Produced by the Office of Marketing and Communications
How MLB Stadiums Scored With Fans by Adding Shopping, Theme Park Elements
Illustration by Valerie Morgan
Restaurants featuring everything from street tacos to dumplings to lobster rolls. Roof decks and lounges, clothing shops, art exhibitions and a playground for the kids. Oh yeah, and there’s a runner on first with nobody out.
We all know that fan (some of us are that fan) who goes to a ballgame and takes in everything but what’s actually happening on the field. That’s possible thanks to what kinesiology Lecturer Michael Friedman M.A. ’04, Ph.D. ’08 calls the rise of the “mallpark,” a triple-header of a facility that’s equal parts game venue, shopping mall and theme park. He writes about the phenomenon in his new book, “Mallparks: Baseball Stadiums and the Culture of Consumption,” published in July by Cornell University Press.
“The diehard fan is going to be into the game, but if the diehard fan is your only consumer, you’re gonna go broke,” he says. “So the question is, ‘What is the experience you’re offering attendees beyond the game?’”
Having grown up in Potomac, Md., Friedman recalls parking bumper-to-bumper at the old Memorial Stadium to watch the Baltimore Orioles. When he was 13, his dad took him on a road trip to catch games at 20 other MLB stadiums. His grandfather, who helped develop Wheaton Plaza and Tysons Corner Center; a stepfather, who cofounded the retail chain Service Merchandise; and a stepbrother, an executive at Disney World, also exposed him to the intricacies of shopping malls and theme parks.
Those experiences informed his research for “Mallparks,” as did stadium tours, trips to the National Baseball Hall of Fame Library and interviews with project managers, mayors and more. His book observes that starting in the 1980s, as deindustrialization increased and downtowns declined, people wanted more novelty and excitement out of their cities.

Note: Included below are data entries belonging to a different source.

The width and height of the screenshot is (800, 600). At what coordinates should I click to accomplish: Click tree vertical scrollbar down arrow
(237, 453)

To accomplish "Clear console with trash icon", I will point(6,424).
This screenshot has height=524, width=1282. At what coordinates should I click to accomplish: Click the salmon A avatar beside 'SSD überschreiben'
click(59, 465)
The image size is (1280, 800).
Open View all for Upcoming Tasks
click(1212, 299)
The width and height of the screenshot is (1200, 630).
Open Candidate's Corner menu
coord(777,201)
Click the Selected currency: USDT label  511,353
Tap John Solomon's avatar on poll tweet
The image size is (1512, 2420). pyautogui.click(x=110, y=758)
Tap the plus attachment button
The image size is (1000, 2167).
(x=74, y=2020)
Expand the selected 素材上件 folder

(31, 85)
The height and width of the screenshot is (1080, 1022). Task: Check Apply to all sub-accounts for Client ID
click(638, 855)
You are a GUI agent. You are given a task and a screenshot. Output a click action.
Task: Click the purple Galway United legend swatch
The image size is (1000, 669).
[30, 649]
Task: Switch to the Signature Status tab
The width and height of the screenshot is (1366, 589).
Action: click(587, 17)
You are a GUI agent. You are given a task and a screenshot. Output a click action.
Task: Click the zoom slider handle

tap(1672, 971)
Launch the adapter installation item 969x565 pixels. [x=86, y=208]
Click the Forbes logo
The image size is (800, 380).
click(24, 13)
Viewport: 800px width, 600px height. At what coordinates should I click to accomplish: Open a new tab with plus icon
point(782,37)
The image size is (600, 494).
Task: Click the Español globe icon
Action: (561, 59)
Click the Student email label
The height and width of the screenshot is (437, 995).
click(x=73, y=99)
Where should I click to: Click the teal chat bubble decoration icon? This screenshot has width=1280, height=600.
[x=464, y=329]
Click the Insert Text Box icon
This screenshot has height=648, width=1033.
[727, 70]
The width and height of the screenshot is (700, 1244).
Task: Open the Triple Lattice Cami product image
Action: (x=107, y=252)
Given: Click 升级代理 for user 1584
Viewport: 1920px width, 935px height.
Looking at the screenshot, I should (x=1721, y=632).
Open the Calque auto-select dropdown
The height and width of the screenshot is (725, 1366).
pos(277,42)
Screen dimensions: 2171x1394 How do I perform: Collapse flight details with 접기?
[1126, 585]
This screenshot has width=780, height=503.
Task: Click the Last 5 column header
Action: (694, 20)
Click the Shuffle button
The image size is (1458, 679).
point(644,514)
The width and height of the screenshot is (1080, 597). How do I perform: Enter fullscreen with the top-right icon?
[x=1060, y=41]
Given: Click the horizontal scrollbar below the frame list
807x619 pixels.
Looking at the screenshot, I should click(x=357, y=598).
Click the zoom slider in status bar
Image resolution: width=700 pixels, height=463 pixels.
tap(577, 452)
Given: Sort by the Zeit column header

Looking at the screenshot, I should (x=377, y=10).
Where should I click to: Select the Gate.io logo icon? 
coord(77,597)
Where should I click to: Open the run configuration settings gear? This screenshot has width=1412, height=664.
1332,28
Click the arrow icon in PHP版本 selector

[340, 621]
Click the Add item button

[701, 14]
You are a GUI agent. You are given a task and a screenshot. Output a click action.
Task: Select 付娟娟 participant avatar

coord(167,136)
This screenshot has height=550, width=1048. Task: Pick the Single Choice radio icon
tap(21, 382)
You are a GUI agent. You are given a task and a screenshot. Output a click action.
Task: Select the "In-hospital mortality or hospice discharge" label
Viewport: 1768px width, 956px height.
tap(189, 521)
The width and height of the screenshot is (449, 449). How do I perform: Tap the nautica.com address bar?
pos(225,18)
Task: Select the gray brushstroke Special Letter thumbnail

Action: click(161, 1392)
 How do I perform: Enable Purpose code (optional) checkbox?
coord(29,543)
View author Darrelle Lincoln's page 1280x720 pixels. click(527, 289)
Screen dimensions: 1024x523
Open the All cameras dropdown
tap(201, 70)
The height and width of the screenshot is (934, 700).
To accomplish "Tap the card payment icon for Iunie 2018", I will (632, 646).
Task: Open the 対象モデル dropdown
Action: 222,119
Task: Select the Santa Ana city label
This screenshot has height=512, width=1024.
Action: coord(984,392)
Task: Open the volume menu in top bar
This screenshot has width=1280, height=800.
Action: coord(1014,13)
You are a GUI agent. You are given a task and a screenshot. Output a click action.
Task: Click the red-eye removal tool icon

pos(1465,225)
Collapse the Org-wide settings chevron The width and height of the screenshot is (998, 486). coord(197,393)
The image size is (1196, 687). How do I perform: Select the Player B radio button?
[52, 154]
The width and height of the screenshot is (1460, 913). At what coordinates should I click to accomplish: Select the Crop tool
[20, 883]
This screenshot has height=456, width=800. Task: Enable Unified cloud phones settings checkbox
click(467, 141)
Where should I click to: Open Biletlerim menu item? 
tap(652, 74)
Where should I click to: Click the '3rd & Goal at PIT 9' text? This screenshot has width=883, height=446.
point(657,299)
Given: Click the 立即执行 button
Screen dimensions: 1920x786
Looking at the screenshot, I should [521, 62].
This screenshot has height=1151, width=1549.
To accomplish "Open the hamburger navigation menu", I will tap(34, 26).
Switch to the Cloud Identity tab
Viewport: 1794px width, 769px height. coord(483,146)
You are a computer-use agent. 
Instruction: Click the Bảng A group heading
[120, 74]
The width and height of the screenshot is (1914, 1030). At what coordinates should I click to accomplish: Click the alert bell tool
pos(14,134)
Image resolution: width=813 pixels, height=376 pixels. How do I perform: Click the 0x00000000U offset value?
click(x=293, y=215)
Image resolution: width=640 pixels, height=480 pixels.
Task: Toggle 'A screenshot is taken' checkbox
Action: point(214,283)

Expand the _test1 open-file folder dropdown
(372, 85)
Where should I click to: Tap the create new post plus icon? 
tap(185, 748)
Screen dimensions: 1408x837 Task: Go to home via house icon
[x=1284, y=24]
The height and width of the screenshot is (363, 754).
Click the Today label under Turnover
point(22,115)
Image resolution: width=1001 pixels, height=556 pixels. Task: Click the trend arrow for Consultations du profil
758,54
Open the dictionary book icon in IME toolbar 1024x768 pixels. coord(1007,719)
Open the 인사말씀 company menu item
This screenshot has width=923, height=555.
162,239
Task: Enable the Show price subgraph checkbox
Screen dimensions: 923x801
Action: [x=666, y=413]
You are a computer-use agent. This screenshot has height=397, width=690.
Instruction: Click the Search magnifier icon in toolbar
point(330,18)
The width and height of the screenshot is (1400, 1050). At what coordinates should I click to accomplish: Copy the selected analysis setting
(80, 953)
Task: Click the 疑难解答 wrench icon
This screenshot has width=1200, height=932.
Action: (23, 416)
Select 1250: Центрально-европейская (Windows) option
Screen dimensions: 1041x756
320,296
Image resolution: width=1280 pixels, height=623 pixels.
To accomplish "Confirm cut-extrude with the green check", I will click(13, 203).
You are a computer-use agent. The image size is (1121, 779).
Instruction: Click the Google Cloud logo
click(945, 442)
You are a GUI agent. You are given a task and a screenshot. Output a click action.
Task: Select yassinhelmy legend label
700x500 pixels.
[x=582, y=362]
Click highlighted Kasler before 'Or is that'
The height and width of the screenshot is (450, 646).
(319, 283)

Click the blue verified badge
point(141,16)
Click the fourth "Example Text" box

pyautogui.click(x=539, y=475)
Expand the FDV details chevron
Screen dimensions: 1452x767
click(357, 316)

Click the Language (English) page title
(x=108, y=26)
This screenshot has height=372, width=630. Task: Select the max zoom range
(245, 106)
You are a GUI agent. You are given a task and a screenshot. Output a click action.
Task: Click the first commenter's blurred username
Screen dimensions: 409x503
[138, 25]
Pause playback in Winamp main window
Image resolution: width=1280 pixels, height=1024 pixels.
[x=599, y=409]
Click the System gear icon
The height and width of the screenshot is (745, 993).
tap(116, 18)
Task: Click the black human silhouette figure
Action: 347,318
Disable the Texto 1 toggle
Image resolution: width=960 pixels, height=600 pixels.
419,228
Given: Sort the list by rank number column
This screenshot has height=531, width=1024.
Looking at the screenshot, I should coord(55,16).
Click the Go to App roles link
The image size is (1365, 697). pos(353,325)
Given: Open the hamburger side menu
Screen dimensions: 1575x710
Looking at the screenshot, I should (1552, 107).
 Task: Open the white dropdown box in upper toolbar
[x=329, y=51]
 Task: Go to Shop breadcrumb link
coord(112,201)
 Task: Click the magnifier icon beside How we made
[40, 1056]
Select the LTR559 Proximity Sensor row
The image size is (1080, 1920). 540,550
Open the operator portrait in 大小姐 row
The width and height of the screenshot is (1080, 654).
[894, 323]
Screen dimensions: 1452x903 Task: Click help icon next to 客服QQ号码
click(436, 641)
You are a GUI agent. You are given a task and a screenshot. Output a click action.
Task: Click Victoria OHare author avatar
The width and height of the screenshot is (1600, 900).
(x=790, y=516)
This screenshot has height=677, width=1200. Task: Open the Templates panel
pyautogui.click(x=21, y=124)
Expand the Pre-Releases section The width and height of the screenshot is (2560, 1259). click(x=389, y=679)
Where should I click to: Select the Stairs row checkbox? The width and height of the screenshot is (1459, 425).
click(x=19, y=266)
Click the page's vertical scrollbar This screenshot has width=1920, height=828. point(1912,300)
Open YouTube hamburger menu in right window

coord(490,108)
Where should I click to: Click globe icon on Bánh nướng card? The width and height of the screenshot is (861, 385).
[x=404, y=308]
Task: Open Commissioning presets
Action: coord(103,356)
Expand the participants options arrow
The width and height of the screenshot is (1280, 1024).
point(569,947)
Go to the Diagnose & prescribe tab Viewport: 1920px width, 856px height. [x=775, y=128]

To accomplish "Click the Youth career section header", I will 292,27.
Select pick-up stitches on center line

Terps can find Baltimore’s sporty solution with a quick trip up I-95 to Oriole Park at Camden Yards, “the quintessential mallpark,” Friedman writes in his book. Opened in 1992, the stadium combines baseball with the city’s aesthetic and historical contexts, giving it the feel of an old-fashioned ballpark with modern amenities—“an act of historic nostalgia,” wrote columnist George Will. Mallparks either built or renovated since, like Fenway Park and Dodger Stadium, have used Camden Yards as a model.
The key is “giving (fans) the sights and the smells and the sounds and the tastes that will engage them at a lot of levels,” Friedman says.
Take a trot around the bases as he explains how the O’s park does just that.
BALTIMORE AND OHIO WAREHOUSE ON EUTAW STREET
The
eight-story, 1,000-foot-long nod to the city’s industrial past now
houses Orioles offices and cements the park’s old-time Baltimore theme.
TEAM SHOP(S)
“The American pastime is not
baseball. It’s shopping,” Friedman says. “We want to remember our
experiences by having stuff.” Camden Yards delivers with the official
team store in the warehouse and seven other merchandise stands
throughout the park.
STATUES OF BALTIMORE GREATS
Bronze sculptures of
Cal Ripken Jr., Jim Palmer, Eddie Murray, Earl Weaver, Brooks Robinson
and Frank Robinson make it so that “from that time you walk in,
everything around you is baseball,” Friedman says. A likeness of Babe
Ruth, a Baltimore native, joins the O’s legends.
CRAB SHUFFLE
Between innings—in addition to the
popular ketchup, mustard and relish hot dog race—viewers can play a
shell game on the Jumbotron, as they try to track which of three
animated, Old Bay-covered crabs quickly switching positions has a
baseball hidden under it. The schtick is typical of mallparks’ efforts
to “really tie into the cities that are around them,” Friedman says.
BOOG’S BBQ
The four-time All-Star and former
MVP’s restaurant serves up pit beef, pork sandwiches, Old Bay chips and
nostalgia. “If you’re there on the right day, Boog Powell is out there
shaking your hand and taking selfies,” Friedman says.